### YOUR OBJECTIVE
Only one stretch of the listing below is wanted. Begin at the line that has "The height and width of the screenshot is (308, 557).", stop after the line that has "Open the Downloads", and repeat every line in between exactly.
━━ EXTRACTED RECORDS ━━
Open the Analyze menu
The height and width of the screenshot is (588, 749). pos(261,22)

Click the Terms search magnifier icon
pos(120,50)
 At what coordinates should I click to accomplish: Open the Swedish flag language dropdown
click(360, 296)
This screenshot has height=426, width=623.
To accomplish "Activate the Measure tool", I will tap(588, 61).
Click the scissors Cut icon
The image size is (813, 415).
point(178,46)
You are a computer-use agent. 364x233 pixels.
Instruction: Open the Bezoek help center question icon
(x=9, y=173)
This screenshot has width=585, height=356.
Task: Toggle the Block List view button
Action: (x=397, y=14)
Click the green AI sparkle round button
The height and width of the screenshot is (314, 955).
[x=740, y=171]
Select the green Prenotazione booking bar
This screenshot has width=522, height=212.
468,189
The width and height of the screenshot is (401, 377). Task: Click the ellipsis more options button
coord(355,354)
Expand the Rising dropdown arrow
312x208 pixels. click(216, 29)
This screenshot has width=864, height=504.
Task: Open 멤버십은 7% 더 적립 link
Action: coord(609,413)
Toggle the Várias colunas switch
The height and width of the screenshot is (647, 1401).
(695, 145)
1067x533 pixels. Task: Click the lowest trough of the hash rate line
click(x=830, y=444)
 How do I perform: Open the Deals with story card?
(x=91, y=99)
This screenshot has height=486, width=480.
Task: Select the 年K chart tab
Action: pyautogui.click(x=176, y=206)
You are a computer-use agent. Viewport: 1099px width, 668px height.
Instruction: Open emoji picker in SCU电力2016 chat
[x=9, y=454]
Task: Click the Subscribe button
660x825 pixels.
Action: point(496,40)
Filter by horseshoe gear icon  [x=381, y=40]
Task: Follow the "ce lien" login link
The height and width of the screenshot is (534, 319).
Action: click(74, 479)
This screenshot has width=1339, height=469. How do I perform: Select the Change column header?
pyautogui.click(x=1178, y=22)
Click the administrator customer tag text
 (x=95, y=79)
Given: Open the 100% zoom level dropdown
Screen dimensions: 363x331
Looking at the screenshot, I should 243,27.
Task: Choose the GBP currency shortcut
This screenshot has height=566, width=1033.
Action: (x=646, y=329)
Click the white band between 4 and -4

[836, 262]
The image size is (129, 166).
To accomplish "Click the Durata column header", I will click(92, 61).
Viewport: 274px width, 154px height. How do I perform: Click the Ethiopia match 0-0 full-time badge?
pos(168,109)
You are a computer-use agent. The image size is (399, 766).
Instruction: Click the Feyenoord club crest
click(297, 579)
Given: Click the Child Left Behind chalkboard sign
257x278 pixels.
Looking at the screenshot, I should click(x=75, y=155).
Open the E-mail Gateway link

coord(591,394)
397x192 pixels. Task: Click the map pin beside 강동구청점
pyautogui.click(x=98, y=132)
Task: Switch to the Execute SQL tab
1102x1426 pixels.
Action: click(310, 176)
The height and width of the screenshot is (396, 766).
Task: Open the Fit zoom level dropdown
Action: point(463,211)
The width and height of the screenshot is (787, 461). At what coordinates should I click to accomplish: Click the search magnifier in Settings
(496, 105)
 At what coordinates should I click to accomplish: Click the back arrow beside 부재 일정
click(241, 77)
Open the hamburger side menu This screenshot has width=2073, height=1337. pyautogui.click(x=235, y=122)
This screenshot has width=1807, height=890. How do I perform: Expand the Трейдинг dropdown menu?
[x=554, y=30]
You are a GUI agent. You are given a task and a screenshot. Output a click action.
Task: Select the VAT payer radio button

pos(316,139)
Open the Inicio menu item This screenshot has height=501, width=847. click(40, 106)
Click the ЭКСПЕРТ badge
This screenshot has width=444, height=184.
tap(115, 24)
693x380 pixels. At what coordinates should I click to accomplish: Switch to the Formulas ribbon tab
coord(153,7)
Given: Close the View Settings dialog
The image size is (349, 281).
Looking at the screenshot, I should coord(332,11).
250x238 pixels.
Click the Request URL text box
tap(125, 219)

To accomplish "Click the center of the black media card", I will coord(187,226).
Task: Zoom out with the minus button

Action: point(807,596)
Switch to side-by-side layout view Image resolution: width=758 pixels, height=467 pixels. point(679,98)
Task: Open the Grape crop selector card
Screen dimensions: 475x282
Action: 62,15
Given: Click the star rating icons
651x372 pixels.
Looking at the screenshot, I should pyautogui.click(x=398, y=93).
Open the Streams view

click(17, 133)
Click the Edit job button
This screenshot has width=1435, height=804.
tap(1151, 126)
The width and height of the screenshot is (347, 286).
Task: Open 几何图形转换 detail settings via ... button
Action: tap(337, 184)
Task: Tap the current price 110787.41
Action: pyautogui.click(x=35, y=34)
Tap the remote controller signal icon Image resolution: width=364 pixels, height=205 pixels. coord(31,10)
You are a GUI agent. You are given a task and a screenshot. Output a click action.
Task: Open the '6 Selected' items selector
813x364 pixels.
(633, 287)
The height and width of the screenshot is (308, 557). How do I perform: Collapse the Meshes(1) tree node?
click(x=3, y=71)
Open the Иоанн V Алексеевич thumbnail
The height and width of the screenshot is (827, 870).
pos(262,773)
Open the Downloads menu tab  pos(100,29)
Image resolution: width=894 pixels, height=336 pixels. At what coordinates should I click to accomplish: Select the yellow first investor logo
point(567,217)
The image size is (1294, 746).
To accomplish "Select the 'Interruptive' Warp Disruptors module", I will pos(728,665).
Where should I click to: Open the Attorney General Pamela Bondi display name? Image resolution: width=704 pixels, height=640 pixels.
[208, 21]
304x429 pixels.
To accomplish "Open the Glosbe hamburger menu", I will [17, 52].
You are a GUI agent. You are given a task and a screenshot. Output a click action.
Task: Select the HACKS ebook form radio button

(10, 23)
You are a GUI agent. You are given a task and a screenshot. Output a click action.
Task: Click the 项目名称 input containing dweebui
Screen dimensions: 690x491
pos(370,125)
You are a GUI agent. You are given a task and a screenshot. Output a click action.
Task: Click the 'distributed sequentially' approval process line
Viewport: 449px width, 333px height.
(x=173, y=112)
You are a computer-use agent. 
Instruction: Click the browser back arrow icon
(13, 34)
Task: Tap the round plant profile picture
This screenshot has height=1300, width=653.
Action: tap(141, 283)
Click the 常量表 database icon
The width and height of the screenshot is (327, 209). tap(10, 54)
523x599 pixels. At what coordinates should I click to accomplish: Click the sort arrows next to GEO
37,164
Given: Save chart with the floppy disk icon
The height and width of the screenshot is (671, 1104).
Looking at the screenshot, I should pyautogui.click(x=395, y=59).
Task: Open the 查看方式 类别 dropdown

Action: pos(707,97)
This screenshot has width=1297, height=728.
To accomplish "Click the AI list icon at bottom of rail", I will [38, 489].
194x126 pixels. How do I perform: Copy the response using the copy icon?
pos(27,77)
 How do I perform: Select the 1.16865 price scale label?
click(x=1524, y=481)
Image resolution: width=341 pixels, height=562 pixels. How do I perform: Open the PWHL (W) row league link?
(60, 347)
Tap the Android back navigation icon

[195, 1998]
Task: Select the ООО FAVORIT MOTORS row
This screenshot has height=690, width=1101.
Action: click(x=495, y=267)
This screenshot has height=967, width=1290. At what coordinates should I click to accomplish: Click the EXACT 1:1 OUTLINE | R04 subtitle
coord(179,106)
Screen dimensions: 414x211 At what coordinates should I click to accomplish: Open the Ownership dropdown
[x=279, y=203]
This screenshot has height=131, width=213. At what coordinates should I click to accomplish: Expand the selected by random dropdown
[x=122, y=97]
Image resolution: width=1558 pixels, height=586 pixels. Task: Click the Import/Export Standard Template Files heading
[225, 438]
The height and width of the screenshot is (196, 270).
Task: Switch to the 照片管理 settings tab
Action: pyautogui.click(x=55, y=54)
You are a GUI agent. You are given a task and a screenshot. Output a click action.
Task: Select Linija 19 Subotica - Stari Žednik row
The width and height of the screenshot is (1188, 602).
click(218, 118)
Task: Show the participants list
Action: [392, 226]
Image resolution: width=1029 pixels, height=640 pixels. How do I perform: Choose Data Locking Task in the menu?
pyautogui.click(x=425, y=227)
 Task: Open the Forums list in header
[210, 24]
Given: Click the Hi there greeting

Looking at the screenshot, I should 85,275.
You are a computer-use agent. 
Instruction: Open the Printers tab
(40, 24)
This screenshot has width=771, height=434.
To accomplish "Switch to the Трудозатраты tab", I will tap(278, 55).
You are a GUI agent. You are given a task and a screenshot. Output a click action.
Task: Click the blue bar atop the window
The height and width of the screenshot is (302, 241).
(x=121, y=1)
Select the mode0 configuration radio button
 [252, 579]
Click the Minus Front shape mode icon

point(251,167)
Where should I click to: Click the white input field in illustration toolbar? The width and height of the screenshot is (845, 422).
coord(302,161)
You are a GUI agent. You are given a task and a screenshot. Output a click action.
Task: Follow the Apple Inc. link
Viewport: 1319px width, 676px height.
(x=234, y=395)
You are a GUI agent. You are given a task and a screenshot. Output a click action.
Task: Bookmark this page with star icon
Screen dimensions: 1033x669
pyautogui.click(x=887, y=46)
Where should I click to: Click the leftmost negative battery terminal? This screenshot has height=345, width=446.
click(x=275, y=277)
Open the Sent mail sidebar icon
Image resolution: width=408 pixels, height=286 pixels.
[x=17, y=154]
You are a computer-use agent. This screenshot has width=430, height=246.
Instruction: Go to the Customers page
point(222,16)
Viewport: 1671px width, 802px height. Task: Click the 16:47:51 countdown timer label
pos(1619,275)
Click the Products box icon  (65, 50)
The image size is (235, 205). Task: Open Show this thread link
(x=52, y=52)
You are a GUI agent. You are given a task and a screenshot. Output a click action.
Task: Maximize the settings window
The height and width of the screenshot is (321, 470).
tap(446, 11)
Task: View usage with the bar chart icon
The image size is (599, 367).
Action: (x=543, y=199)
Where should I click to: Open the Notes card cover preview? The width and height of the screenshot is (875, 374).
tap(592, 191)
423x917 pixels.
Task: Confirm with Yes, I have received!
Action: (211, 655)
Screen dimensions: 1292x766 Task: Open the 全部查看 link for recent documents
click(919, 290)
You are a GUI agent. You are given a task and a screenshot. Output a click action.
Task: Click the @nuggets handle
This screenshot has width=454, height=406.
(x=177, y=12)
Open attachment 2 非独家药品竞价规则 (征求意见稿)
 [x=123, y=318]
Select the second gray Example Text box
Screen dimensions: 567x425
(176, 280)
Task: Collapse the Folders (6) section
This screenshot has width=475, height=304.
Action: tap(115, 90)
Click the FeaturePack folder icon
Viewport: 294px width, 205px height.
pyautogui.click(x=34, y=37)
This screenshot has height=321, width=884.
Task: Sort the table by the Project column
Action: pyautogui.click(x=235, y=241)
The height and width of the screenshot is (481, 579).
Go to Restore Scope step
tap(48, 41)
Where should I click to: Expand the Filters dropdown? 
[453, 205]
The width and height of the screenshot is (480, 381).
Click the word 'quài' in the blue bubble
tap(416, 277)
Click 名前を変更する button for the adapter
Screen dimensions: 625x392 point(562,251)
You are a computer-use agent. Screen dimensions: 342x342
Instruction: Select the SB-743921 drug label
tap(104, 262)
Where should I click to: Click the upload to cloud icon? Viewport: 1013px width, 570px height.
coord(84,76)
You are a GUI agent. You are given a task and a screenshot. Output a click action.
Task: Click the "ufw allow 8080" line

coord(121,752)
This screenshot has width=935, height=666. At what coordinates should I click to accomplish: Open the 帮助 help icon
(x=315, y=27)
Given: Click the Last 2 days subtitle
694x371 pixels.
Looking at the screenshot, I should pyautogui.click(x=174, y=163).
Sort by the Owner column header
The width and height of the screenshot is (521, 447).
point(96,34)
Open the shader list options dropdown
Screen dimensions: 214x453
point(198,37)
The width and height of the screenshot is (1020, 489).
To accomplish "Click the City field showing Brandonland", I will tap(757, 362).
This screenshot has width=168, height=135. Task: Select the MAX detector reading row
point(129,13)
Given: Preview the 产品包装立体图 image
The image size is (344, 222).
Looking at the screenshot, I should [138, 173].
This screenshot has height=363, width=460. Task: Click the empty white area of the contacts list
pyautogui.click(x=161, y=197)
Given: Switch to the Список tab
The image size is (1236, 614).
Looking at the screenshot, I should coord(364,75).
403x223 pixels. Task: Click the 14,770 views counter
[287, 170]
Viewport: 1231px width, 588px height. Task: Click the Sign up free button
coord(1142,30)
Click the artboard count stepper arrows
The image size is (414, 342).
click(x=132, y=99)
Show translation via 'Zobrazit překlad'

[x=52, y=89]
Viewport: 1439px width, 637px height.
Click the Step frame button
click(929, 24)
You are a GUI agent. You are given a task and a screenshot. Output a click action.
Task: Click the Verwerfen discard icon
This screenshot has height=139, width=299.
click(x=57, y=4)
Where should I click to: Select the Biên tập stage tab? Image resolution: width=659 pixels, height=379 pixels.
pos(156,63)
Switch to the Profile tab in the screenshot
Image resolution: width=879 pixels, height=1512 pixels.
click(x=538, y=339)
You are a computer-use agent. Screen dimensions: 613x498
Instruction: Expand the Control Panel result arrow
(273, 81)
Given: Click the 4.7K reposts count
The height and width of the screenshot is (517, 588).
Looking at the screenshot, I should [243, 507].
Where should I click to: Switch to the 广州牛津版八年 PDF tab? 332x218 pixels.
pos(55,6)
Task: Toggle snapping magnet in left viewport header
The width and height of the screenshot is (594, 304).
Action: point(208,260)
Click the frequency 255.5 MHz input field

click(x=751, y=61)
━━━
### YOUR SOLUTION
The height and width of the screenshot is (308, 557). How do I perform: Collapse the Meshes(1) tree node?
click(x=3, y=71)
Open the Иоанн V Алексеевич thumbnail
The height and width of the screenshot is (827, 870).
pos(262,773)
Open the Downloads menu tab  pos(100,29)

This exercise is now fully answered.